Begin MATERIALS PROVIDED

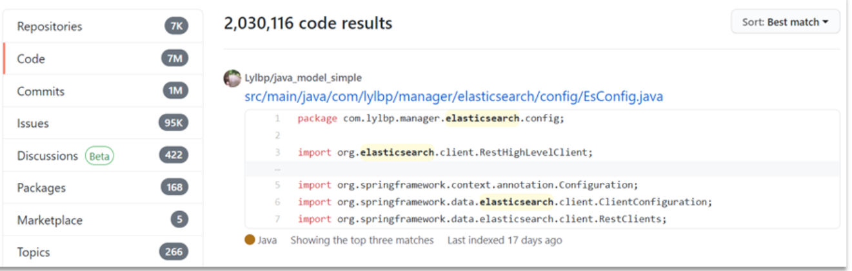Click the Java language color dot
The image size is (852, 271).
pos(250,240)

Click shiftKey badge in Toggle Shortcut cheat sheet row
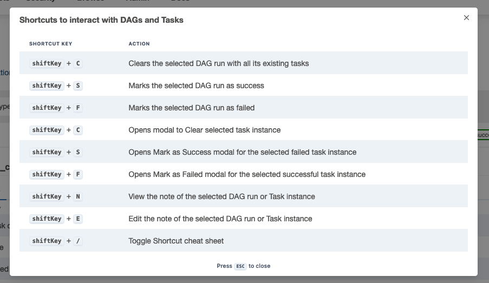[x=47, y=241]
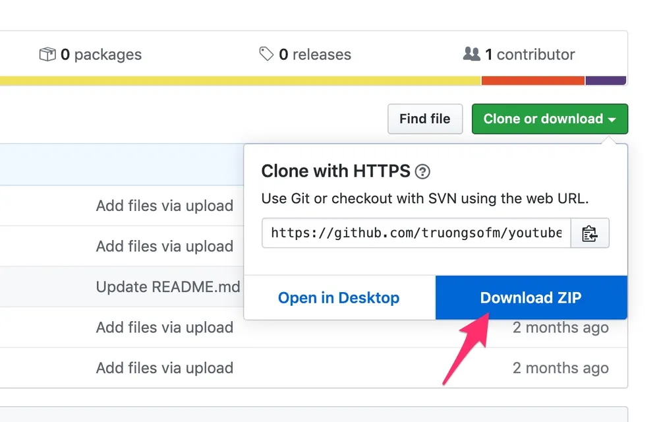View the 1 contributor text link
Image resolution: width=659 pixels, height=422 pixels.
(x=530, y=54)
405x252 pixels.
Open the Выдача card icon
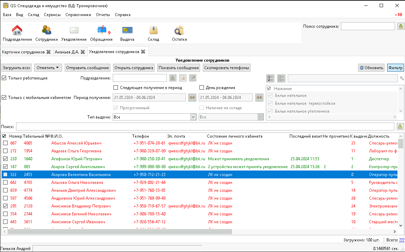[127, 30]
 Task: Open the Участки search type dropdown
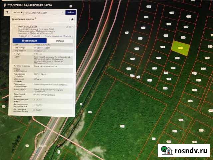tap(17, 12)
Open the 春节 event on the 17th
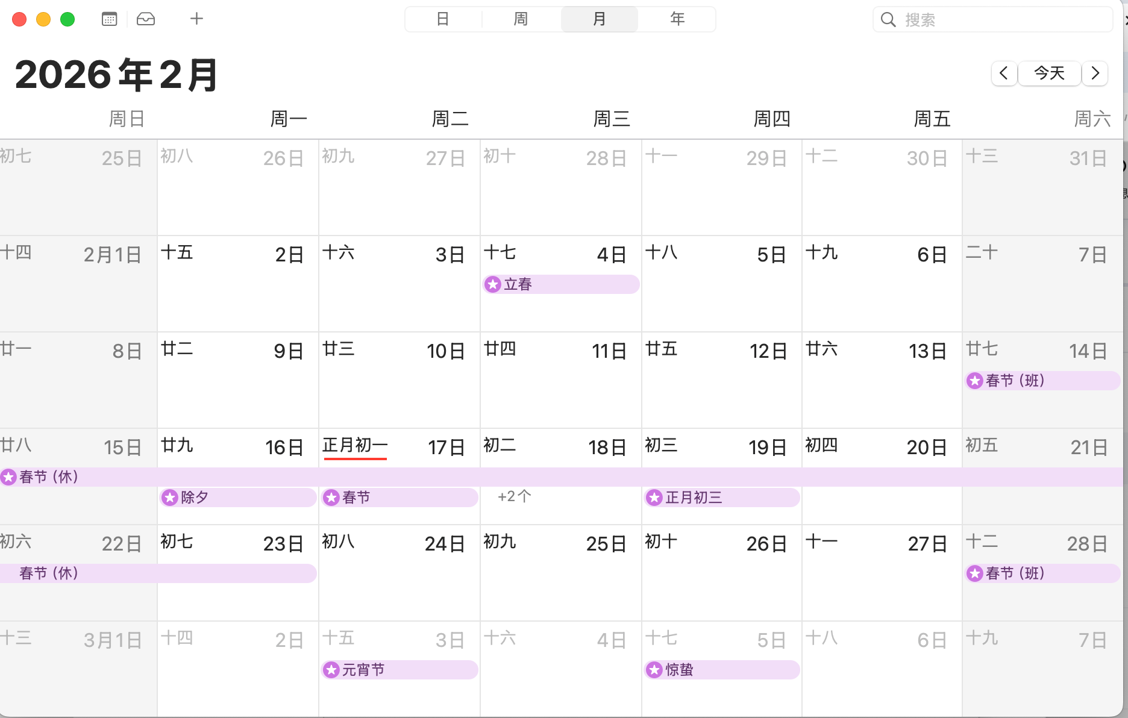This screenshot has width=1128, height=718. [x=399, y=498]
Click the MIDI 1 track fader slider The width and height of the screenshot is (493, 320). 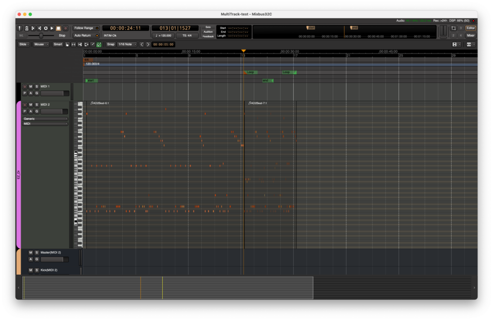(54, 93)
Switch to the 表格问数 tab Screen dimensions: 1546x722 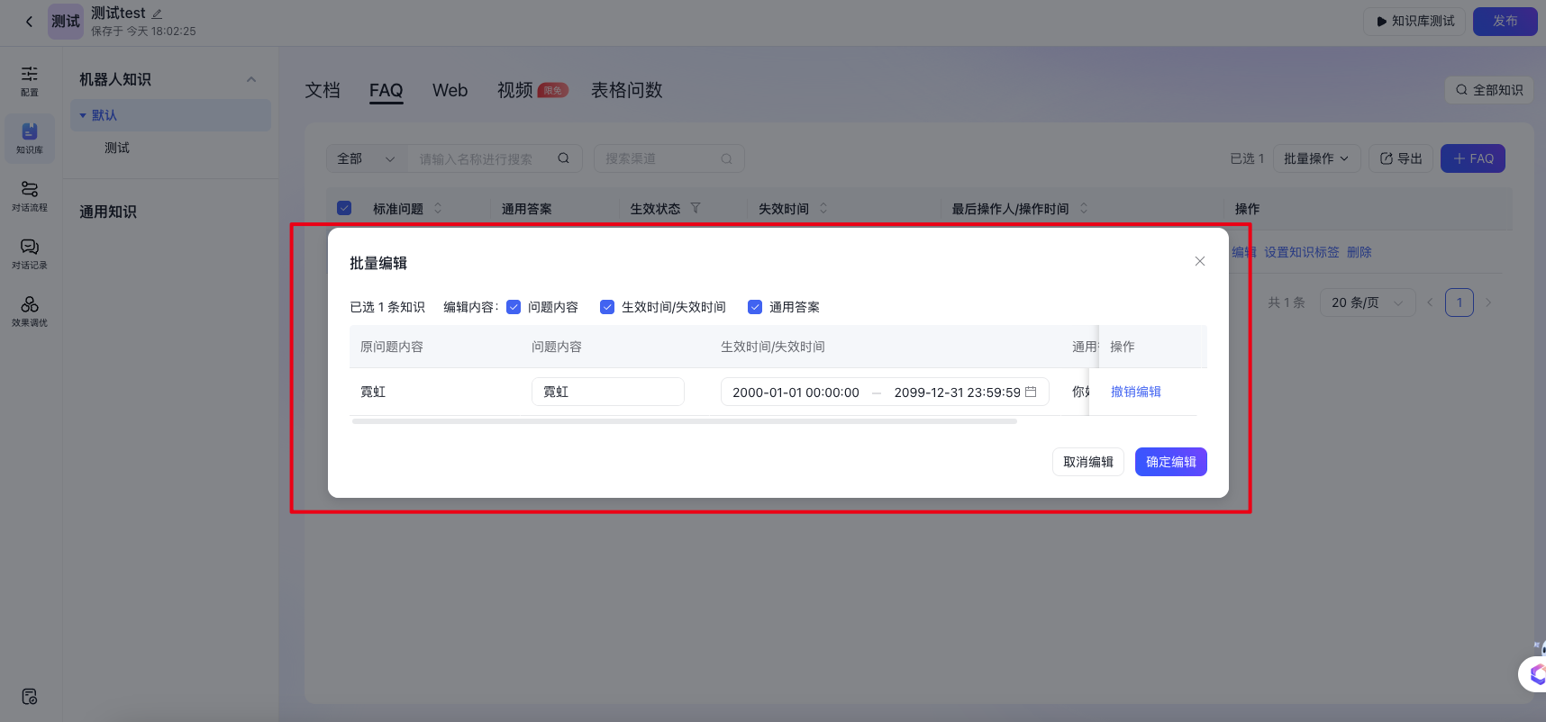coord(626,90)
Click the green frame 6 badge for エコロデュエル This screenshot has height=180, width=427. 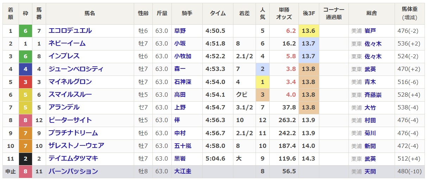pos(25,31)
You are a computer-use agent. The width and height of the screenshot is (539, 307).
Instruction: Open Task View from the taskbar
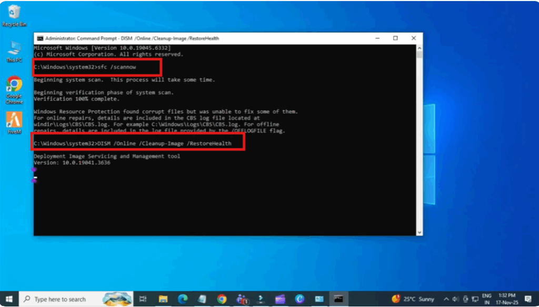tap(143, 299)
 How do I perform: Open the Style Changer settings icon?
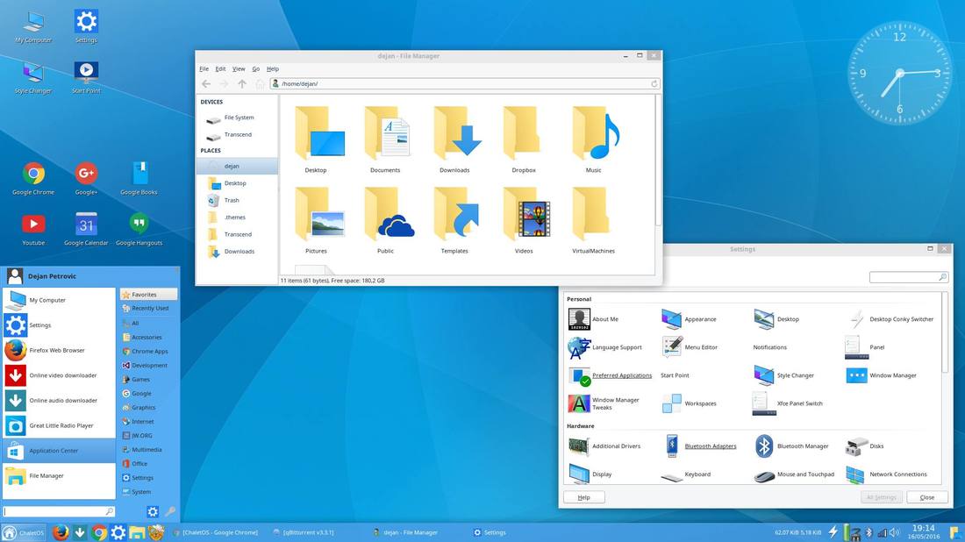762,374
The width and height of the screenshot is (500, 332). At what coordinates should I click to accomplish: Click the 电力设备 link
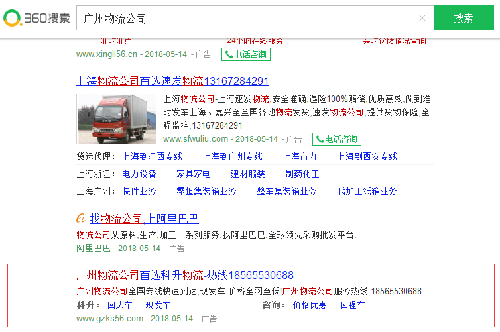[x=139, y=174]
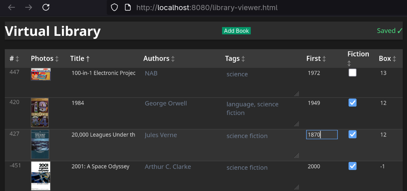The height and width of the screenshot is (191, 407).
Task: Sort table by First column
Action: [316, 59]
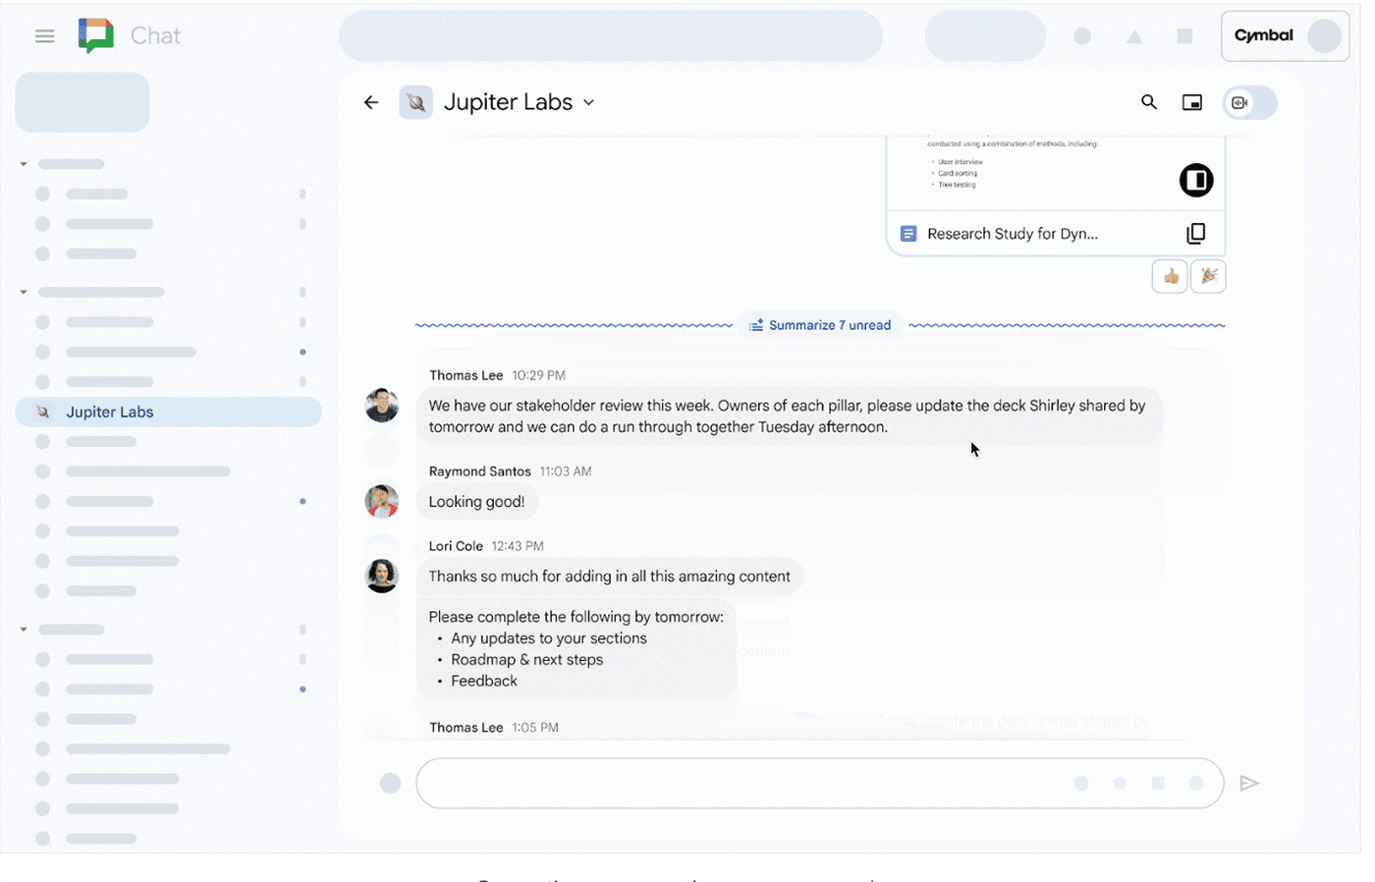Toggle the thumbs up reaction
The image size is (1375, 882).
(x=1170, y=277)
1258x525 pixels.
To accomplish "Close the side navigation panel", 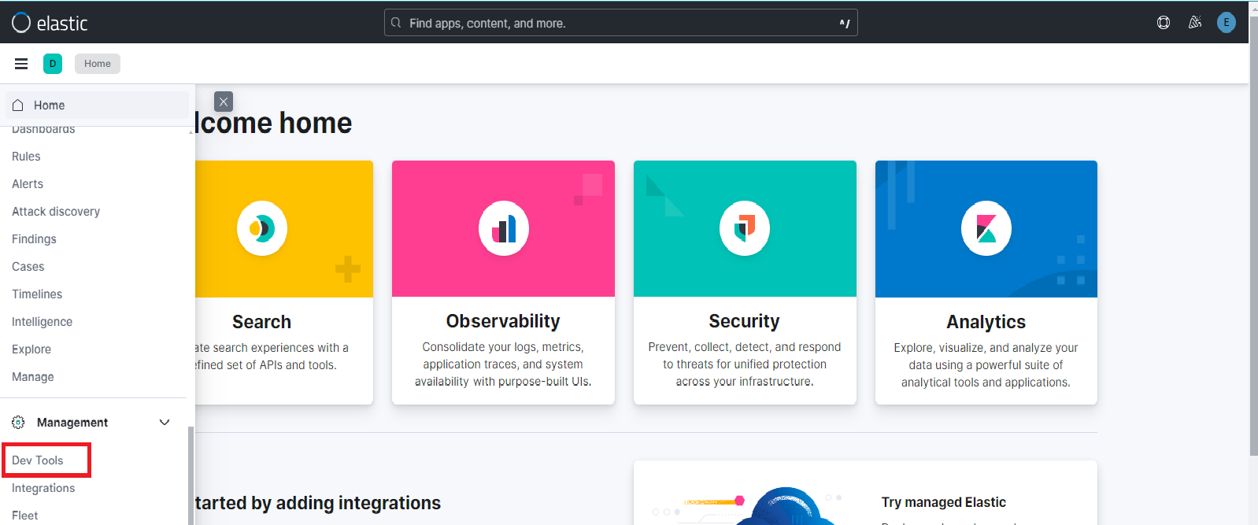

End MATERIALS PROVIDED

◆ REQUEST: Repeat the lines from the one containing "1258x525 pixels." through the end of the lines, both ends included, and leave out the pictures.

◆ TASK SOLUTION:
1258x525 pixels.
To accomplish "Close the side navigation panel", 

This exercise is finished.